El local se sume en un silencio incómodo que me agobia. Me aclaro la garganta, me seco las manos en los pantalones y vuelvo a tomar el trapo, que sigue sobre la silla.
—Solo me quedan un par de mesas por limpiar —digo, sin mirarlo—. No tardaré mucho.
Bill suspira.
—Anda, vete.
—¿Qué?
—Vete —repite, cuando me vuelvo hacia él—. No deberías llegar tarde al instituto. Es tu segundo día de clase, ¿no? Puedes irte ya. Yo me encargo de esto.
—Pero…
—No hay peros que valgan. ¿Necesitas que te lleve?
Me apresuro a negar. No quiero causarle más molestias.
—No, está bien, iré a pie. —Sonrío con los labios apretados—. Gracias, de todas formas.
Asiente y vuelve a centrarse en sus asuntos. Cuando recojo mi cazadora de la barra, veo que está contando los billetes de veinte. Suspira y se los guarda en el bolsillo junto a los demás. Después, saca un puñado de monedas y las mete descuidadamente en la caja.
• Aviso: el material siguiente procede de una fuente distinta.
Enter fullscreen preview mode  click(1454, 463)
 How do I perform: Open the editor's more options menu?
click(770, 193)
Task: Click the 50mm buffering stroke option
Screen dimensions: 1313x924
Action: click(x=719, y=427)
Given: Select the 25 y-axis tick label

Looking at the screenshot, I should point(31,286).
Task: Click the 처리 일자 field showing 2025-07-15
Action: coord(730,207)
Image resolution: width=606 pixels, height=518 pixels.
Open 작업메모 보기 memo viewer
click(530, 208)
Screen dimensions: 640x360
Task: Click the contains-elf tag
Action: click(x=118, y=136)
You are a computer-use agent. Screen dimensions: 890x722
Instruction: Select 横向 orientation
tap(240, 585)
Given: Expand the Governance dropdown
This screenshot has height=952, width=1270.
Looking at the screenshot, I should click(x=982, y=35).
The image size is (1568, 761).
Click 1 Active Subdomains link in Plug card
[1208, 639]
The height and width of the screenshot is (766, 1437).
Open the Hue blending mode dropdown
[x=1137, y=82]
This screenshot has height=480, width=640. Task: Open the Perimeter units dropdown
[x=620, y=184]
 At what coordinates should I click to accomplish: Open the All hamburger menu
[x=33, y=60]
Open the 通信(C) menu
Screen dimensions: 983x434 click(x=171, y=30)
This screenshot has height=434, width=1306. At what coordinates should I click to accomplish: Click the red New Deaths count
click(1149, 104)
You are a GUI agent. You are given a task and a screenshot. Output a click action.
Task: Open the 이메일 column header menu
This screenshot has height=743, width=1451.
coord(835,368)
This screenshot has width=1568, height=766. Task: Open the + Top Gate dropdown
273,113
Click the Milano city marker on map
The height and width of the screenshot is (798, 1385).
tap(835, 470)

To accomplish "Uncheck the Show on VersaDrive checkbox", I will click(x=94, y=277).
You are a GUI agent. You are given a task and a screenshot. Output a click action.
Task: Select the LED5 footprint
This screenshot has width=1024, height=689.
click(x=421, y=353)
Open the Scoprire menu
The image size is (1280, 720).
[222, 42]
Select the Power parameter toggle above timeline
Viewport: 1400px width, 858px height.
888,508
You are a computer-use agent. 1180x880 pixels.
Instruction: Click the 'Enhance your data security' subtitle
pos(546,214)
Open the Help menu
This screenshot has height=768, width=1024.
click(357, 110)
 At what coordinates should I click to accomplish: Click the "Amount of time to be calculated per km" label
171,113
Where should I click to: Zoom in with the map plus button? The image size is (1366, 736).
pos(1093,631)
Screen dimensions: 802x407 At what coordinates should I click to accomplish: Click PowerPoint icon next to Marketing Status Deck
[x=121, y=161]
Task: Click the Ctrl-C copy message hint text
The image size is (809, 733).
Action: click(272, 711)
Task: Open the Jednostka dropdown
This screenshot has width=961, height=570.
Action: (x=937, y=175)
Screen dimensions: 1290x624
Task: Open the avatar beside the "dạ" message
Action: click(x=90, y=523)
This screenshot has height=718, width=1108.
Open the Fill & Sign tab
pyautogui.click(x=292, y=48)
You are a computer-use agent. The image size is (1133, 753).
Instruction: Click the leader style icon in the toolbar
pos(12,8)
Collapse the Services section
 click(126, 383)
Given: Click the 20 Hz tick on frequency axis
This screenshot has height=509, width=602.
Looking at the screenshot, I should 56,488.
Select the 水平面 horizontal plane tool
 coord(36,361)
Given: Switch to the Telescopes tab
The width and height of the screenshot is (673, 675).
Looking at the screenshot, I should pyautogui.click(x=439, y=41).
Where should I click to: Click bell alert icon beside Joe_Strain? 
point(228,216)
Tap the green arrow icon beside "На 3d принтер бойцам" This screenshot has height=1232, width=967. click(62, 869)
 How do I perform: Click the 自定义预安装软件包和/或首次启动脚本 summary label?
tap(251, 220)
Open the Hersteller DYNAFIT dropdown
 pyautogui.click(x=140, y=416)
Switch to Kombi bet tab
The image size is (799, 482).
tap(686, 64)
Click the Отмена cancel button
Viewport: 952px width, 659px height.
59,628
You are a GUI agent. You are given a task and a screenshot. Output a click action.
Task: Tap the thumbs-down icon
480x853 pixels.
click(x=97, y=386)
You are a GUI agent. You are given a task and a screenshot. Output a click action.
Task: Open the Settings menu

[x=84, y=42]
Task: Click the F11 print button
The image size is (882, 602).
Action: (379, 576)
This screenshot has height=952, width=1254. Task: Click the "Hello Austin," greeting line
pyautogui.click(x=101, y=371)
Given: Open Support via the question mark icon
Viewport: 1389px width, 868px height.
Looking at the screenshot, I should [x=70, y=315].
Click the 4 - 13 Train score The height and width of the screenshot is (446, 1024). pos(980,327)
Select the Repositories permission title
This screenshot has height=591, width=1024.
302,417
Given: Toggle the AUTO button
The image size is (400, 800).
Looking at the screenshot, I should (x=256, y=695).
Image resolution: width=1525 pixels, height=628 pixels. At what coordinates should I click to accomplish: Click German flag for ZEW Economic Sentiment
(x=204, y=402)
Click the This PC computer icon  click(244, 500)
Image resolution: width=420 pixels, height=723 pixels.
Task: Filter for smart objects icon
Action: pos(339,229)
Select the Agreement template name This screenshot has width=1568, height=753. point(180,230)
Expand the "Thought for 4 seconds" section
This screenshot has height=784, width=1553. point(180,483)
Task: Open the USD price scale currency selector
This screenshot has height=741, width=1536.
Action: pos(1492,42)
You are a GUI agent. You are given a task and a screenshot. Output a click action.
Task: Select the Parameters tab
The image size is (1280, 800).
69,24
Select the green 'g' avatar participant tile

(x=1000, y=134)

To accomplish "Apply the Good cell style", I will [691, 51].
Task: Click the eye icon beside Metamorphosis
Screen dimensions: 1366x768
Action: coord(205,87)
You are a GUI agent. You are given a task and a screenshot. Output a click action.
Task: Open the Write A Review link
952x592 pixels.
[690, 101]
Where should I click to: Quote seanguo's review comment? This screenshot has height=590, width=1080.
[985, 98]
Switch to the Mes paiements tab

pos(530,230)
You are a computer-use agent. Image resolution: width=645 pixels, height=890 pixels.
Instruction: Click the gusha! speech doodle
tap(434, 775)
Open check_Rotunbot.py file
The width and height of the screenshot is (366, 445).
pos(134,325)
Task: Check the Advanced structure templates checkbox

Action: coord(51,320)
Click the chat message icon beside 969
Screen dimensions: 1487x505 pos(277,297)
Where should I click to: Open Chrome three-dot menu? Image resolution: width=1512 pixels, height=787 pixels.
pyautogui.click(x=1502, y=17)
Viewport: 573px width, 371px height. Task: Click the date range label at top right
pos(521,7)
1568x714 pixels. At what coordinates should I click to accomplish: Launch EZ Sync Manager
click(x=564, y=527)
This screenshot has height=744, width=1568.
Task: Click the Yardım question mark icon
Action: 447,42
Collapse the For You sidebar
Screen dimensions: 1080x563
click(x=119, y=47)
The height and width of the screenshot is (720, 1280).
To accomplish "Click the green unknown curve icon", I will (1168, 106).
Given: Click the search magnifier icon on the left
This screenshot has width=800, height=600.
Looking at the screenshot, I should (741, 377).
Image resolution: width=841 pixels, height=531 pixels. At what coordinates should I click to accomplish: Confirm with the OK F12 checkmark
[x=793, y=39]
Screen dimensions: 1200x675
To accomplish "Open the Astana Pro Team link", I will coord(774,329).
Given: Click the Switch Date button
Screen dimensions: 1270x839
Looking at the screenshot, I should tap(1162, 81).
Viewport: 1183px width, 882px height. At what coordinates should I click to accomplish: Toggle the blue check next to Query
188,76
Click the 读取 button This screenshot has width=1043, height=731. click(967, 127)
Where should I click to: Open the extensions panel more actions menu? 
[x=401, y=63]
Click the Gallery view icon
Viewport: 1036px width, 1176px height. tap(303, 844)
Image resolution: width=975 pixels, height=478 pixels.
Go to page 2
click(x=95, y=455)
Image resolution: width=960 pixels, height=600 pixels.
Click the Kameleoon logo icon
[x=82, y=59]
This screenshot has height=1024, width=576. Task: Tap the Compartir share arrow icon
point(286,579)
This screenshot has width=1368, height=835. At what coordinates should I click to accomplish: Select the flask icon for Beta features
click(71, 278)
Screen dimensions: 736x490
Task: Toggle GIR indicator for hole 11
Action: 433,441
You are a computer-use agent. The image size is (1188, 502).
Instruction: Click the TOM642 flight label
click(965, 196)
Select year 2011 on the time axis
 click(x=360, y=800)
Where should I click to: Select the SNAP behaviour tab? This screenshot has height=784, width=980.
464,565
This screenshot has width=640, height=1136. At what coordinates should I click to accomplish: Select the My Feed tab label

Una vez me he enfundado la chaqueta, tomo el móvil y me dirijo a la puerta. Escucho su voz a mis espaldas antes de tocar el pomo:
—Chico… —Duda antes de continuar—. Hace unos días recibí una llamada de un tal Mason. Me pidió que le dejara organizar un casting en el bar. Él y otro chico quieren formar una banda y buscan a más gente. Hemos quedado esta tarde a las seis. Quizá podrías pasarte. He oído que necesitan un pianista.
Se me encoge el corazón. He cerrado los ojos sin darme cuenta. Lucho con todas mis fuerzas por no girarme mientras tomo aire.
—La música no es lo mío, Bill —me limito a contestar.
Después, salgo del local. Supongo que, si me repito a mí mismo esa mentira de vez en cuando, algún día me la creeré.